Desperate to suppress her clairvoyance, she tries to create a normal life with Liam and basically cuts off her connection with her family—especially with her mother, who thought Ellen should have stuck it out with Robbie. Ellen finds a friend in an ex-nun named Catherine, but this friendship causes turmoil in her life, too.

Ellen’s visions of death soon mutate to the ability to heal the hurting and sick. She’s not thrilled with this talent, either. But no matter how hard she tries to hide it, word still gets out, and Liam pushes her to use her gift—a gift she wants no part of. All she wants is to raise her children in peace, but people arrive at her doorstep seeking comfort and a cure for whatever ails them. When her mother gets sick, Ellen returns home to face a family secret that has a profound effect on her life.
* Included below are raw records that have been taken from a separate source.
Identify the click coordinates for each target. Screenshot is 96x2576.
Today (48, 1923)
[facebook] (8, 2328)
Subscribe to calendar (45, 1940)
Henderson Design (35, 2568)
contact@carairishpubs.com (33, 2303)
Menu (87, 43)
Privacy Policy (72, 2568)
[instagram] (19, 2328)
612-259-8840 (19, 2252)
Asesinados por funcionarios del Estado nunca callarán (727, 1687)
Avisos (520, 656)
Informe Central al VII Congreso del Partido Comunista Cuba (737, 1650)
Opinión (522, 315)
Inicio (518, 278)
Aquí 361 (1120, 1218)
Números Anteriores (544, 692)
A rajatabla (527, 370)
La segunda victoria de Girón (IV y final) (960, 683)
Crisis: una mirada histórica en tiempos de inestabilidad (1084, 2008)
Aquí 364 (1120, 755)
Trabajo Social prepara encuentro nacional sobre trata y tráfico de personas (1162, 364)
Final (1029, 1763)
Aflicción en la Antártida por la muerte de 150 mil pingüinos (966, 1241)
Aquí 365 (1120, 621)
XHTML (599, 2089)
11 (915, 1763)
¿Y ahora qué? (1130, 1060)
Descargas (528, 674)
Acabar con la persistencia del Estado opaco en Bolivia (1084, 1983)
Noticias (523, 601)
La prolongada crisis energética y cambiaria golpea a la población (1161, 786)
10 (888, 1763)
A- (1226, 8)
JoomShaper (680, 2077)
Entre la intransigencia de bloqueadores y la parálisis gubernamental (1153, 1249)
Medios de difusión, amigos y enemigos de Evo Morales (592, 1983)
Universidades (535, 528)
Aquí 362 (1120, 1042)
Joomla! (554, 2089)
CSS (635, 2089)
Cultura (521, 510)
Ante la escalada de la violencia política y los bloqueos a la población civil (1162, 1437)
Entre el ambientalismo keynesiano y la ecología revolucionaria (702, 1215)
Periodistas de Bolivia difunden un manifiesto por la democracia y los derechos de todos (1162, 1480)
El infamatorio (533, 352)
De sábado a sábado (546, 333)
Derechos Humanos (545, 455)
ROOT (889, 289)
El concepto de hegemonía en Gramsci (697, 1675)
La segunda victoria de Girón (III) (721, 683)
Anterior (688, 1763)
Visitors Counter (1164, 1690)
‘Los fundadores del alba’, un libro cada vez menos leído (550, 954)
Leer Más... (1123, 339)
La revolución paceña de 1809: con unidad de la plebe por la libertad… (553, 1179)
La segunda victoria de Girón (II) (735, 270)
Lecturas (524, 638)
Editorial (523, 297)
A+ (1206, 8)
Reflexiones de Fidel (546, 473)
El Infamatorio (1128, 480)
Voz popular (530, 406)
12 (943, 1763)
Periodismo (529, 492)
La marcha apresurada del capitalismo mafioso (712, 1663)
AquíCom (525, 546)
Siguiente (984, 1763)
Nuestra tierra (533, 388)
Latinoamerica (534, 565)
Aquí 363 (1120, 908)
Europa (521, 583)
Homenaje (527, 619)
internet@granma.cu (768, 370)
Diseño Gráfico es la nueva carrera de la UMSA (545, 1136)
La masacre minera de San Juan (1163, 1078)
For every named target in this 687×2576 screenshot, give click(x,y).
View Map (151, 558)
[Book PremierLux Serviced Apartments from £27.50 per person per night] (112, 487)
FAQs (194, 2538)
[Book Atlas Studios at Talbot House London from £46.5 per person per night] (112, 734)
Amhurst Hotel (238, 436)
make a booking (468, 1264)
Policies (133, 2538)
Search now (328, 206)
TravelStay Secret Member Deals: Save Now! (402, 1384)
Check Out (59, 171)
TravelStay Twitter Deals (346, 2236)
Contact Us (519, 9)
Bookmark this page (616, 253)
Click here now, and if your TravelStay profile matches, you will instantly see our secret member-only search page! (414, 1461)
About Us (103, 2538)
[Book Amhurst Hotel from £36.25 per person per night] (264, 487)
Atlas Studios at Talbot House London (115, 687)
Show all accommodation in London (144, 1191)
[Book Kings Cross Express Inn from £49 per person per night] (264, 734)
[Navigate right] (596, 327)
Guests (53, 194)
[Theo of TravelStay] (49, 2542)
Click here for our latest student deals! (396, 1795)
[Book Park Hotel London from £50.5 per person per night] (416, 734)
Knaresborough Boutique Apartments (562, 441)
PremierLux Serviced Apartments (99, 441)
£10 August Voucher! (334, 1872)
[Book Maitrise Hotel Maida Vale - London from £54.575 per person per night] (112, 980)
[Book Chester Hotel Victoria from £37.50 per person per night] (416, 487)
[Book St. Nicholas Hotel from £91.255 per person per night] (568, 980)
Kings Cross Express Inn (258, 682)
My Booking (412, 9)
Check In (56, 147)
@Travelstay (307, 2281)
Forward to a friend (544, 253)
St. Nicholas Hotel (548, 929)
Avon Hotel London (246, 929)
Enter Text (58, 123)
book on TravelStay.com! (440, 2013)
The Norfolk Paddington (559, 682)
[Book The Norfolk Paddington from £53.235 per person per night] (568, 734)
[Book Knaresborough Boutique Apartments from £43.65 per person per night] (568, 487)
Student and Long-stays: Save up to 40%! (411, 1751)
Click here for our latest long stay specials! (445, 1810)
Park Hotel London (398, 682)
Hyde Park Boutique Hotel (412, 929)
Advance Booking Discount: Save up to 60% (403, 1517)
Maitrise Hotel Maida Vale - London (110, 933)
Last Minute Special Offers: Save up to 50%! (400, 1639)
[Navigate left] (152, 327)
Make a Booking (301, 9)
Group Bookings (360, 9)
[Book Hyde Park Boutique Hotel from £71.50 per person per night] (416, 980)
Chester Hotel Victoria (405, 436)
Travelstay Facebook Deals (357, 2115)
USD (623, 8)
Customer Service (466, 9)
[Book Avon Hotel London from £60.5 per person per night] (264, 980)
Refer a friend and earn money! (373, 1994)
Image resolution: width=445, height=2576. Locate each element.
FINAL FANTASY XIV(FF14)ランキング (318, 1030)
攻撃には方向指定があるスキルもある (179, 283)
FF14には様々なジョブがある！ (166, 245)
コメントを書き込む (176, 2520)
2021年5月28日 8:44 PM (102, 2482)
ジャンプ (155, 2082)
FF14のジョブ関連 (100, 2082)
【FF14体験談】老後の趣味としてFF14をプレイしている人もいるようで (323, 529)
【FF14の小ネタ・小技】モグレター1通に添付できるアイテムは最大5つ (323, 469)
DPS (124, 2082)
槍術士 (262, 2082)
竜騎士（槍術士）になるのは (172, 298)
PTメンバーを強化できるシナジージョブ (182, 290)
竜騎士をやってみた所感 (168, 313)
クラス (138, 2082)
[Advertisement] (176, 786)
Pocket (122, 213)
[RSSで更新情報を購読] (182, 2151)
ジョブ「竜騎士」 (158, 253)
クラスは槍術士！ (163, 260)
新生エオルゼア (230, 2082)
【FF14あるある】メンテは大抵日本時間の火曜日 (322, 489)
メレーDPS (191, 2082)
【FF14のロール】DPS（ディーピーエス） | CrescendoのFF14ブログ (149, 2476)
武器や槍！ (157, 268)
Character-driven and haunting, The Bird Woman makes an interesting read—but it wasn’t what I expected. I thought it would be a bit spookier, but it wasn’t that kind of tale. It’s the story of a tortured woman’s journey through clairvoyant experiences that leave her damaged, both mentally and physically. Though I enjoyed this book, I found it easier to read in small doses. I’d read a chapter or two, put it down and pick something else up for a while. But by the end, the story left me with something philosophical to think about, and I always like a novel that leaves me with a new insight into life—so that makes the journey worthwhile.